◆ EXERCISE REQUIREMENTS: Copy the records, beginning at the line that has "You are a computer-use agent." and stopping at the end of the records. Keep the requests, shift every coordinate in the answers up by 77, and leave the pictures out of your answer.

— Start of DATA SECTION —

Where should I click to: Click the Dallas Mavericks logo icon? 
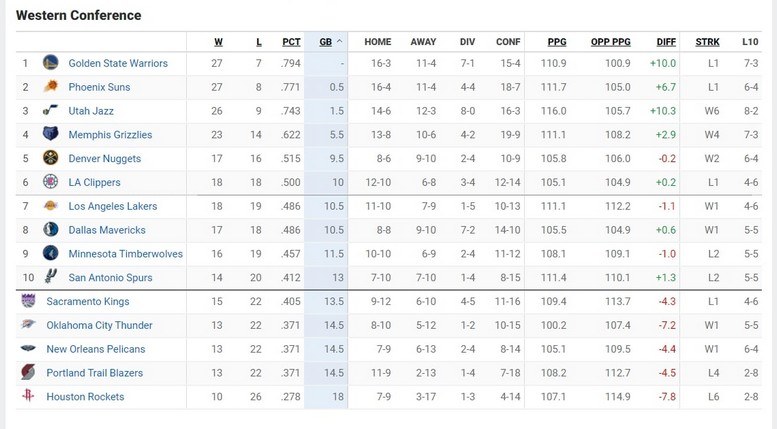[x=50, y=230]
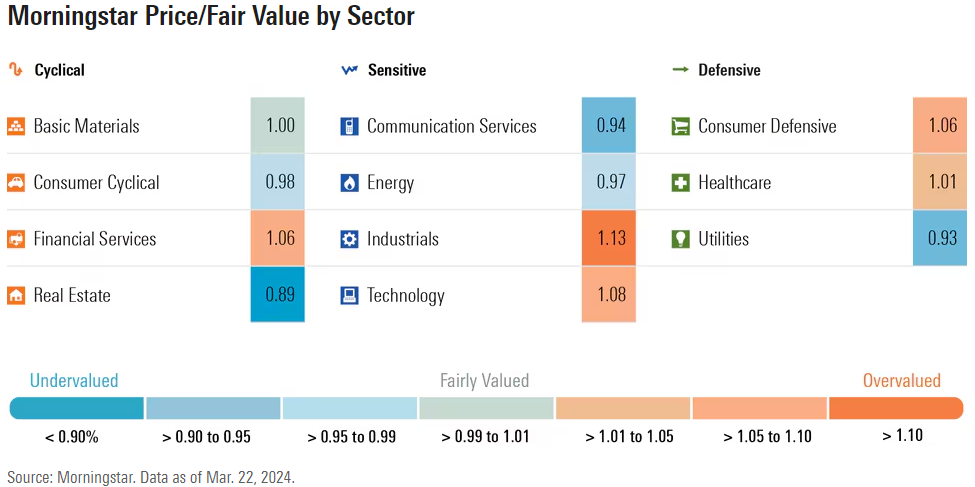Select the Cyclical category header
Viewport: 975px width, 487px height.
59,70
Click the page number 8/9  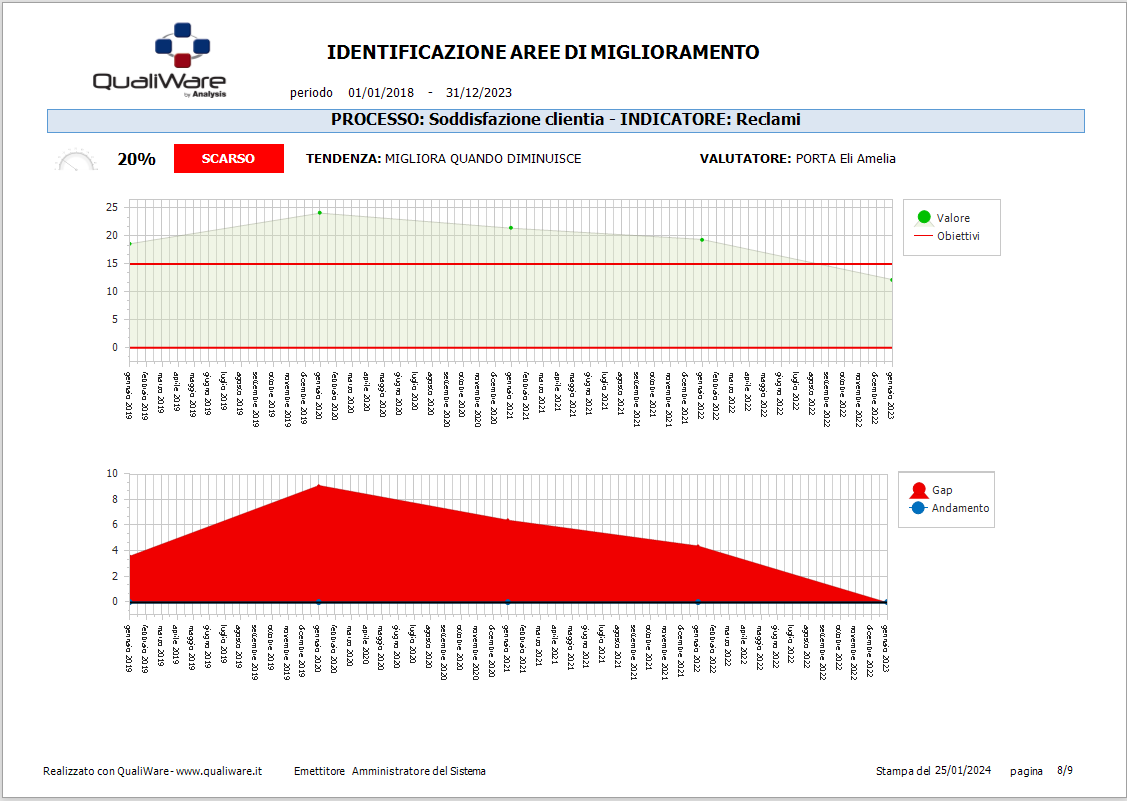pos(1065,771)
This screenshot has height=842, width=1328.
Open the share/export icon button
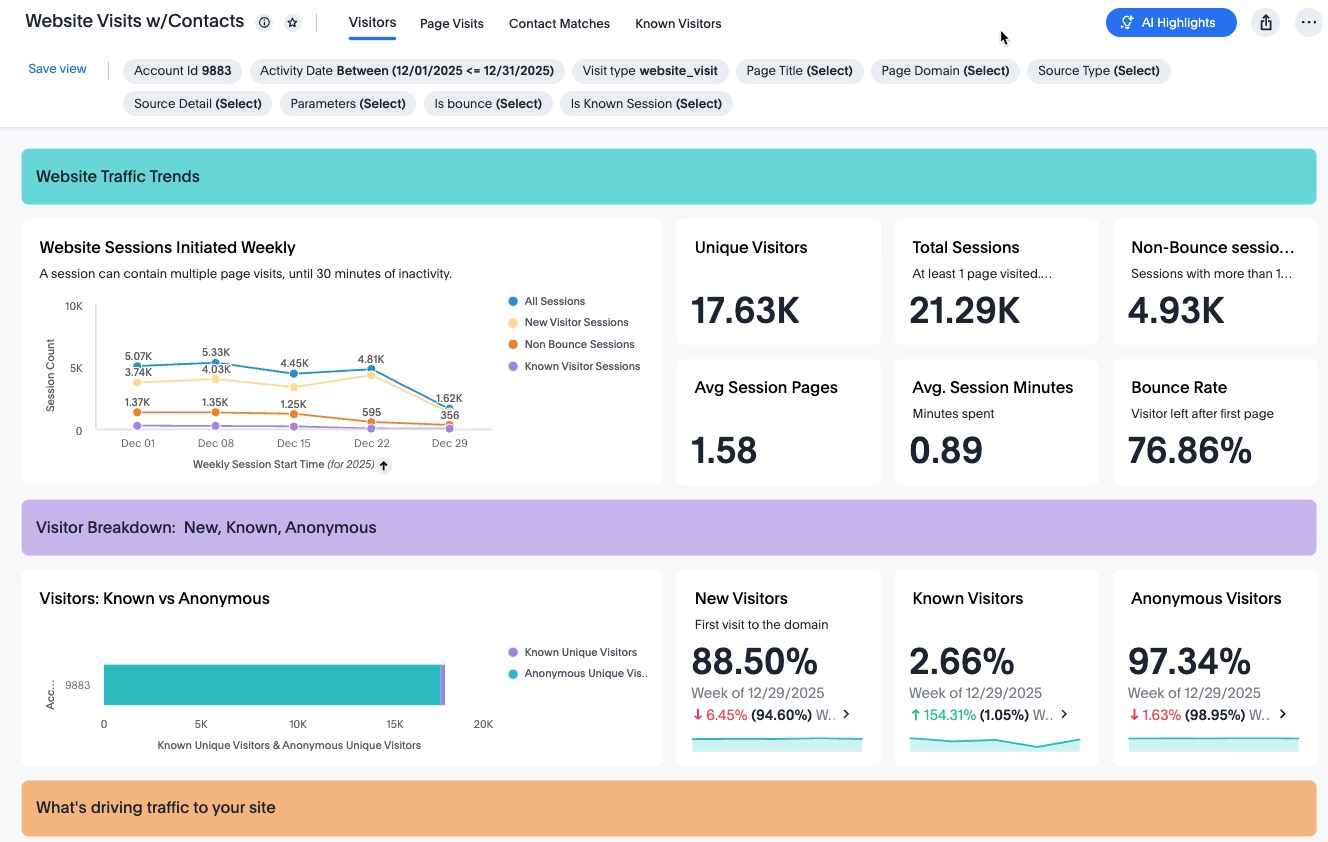(x=1266, y=23)
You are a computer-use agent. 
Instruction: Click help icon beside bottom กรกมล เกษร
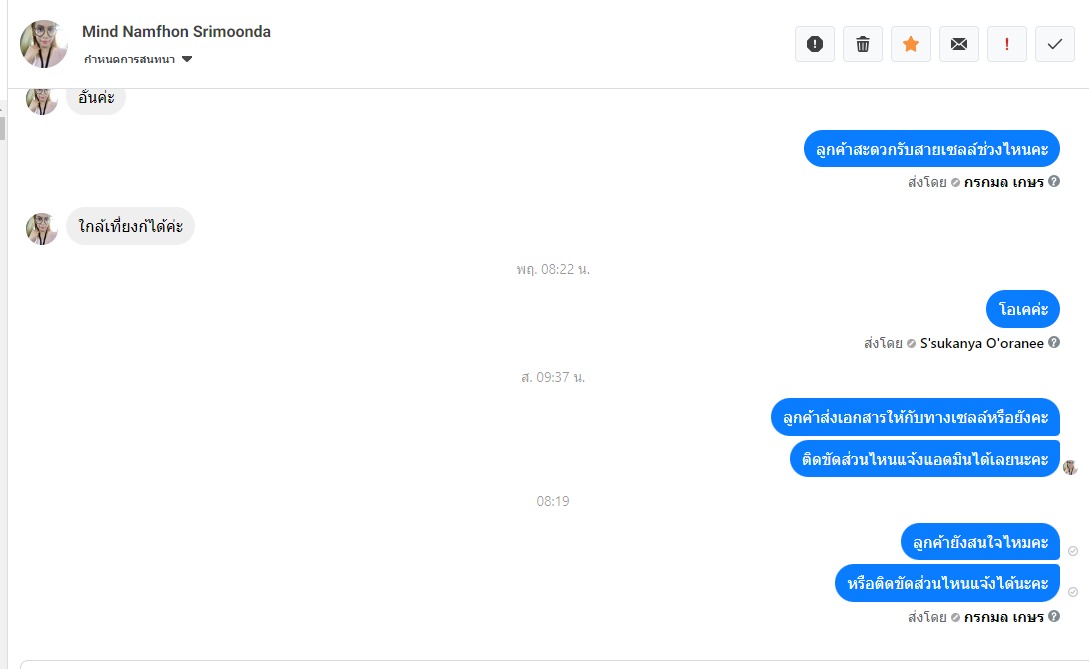(x=1054, y=616)
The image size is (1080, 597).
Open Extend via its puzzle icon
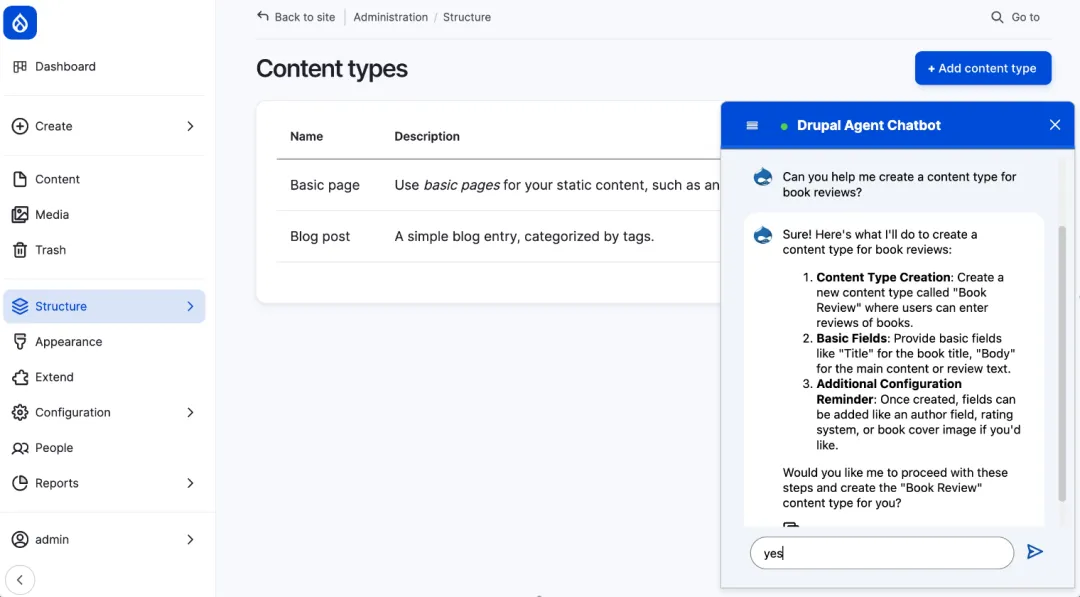[x=20, y=377]
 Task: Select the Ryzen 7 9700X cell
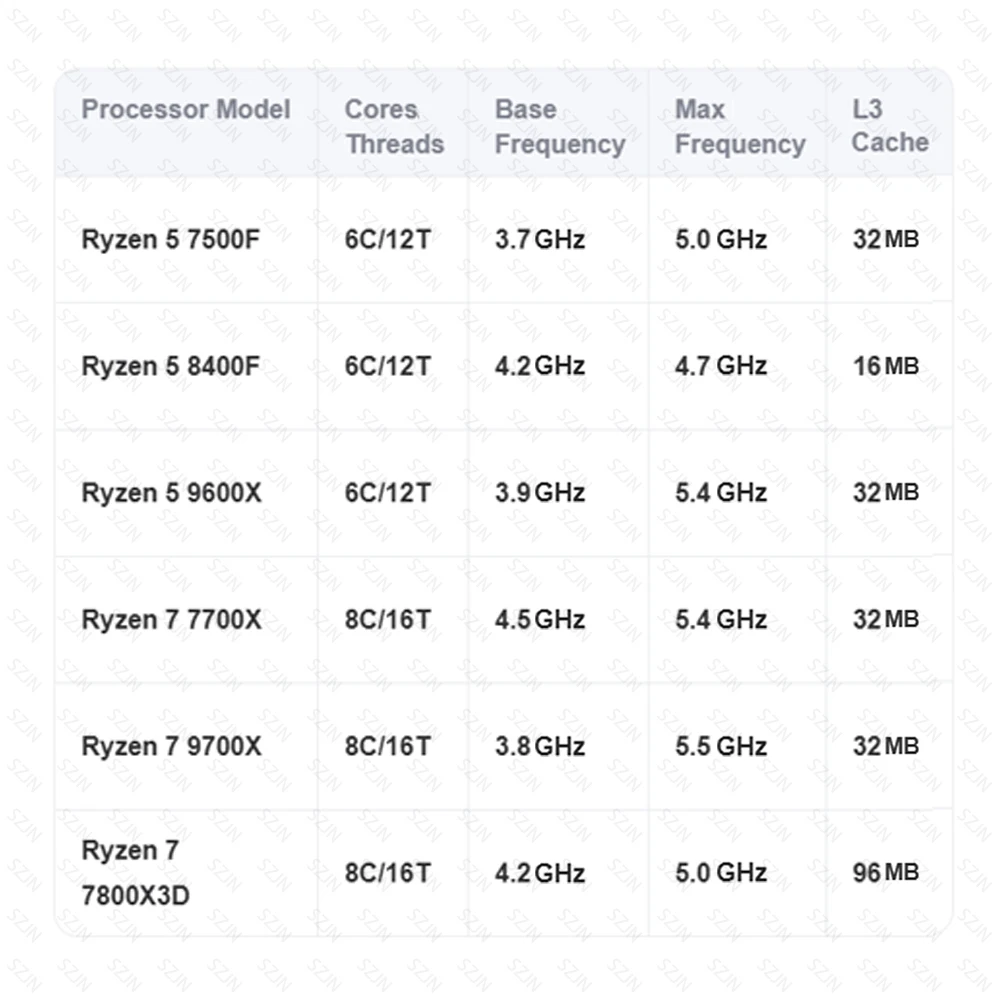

— End of DATA SECTION —

◆ COMPLETED EXERCISE:
You are a computer-use agent. 
Instruction: Click help icon beside bottom กรกมล เกษร
(x=1131, y=693)
The image size is (1080, 597).
Open Extend via its puzzle icon
[x=97, y=454]
 Task: Select the Ryzen 7 9700X cell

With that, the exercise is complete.